Copyright 2025, Milan Chauhan. Used by permission

Abstract

Federally supported risk management programs for livestock producers have existed for the last twenty years. Among these, Livestock Risk Protection (LRP) is a federally subsidized insurance tool available for cattle producers to manage downside price risk. In recent years, participation in LRP has surged. This paper examines the key economic and policy variables that partially drive LRP utilization and analyzes the role of risk management educational efforts in the decision to participate and the intensity of the insurance utilization using unique state-level panel data from 2003 through 2023.

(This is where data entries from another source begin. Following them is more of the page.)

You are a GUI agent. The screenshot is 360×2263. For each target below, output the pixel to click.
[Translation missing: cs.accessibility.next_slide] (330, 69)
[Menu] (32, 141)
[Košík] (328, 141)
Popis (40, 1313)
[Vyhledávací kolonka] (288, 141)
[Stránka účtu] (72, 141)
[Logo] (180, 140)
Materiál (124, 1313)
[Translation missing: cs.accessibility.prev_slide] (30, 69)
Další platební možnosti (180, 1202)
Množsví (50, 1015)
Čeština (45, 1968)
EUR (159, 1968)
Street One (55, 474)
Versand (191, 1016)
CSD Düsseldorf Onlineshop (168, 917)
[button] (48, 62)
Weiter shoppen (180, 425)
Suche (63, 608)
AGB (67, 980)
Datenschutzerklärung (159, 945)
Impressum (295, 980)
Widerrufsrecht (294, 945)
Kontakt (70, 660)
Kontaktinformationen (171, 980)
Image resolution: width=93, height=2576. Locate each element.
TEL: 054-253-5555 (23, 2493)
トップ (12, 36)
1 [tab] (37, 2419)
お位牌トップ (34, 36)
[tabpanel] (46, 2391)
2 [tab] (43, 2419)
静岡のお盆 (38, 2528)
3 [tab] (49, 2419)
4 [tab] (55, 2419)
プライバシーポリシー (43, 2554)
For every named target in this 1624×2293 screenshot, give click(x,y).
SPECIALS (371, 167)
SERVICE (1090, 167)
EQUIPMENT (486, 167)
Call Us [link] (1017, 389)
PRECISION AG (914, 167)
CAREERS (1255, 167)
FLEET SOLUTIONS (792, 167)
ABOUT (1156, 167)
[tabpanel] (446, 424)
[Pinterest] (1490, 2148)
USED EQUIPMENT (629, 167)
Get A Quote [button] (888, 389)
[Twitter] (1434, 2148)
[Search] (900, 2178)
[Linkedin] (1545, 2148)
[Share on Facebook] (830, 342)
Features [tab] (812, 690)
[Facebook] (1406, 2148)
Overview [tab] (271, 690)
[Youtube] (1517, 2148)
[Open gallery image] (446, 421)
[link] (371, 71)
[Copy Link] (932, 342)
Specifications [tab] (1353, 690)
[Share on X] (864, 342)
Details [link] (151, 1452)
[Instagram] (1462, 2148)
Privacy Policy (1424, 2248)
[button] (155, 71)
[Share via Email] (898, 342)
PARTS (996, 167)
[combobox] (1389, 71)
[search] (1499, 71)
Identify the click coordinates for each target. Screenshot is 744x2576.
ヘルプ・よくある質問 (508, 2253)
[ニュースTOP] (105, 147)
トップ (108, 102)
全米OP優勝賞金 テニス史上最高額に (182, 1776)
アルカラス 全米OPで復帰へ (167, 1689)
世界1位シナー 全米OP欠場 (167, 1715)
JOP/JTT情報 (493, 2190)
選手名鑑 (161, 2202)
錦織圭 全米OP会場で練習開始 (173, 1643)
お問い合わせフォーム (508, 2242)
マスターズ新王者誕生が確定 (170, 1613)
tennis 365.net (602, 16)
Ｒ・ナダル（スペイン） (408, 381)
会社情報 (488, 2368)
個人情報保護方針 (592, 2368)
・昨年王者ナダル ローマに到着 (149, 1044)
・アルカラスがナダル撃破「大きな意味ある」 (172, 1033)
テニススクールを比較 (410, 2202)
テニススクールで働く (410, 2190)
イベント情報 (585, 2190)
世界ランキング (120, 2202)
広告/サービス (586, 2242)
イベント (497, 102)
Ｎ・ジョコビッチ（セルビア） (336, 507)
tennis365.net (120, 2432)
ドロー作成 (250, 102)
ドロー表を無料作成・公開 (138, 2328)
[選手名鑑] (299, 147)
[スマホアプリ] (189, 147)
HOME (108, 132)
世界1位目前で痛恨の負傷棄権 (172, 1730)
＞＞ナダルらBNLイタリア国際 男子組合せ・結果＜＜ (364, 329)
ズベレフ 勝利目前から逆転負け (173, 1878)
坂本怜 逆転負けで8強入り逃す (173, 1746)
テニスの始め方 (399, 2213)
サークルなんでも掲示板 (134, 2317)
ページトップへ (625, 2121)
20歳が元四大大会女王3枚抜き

The study analyzes three complementary metrics of insurance utilization: market volume (policies earning premium), market coverage (product market share), and scale of use at the operator level (producer market share). Results show that feeder cattle price, herd size, and educational efforts significantly affect the insurance participation decision and that subsidy rate, feeder cattle price, and price volatility strongly determine the intensity of the market volume (p < 0.1). The findings also show that producers in states with smaller to medium-sized operations utilize LRP more intensively than with larger operations. Although statistically non-significant at p = 0.1, educational efforts suggest a positive effect on expanding LRP market volume and market shares. While the marginal effect of education on LRP market volume gets stronger at higher subsidy rates, its marginal effect on market share diminishes at higher subsidy levels. This potentially suggests a substitution effect between the producers’ knowledge of the product, enhanced by educational efforts, and the financial incentives provided by the higher subsidy rates.

The magnitude and the significance of these effects both vary across different utilization metrics. Further research could address important economic and policy implications of potential trade-offs between educational efforts and the subsidy rate on LRP utilization. This research could also be extended to county-level data to analyze localized educational efforts and impacts.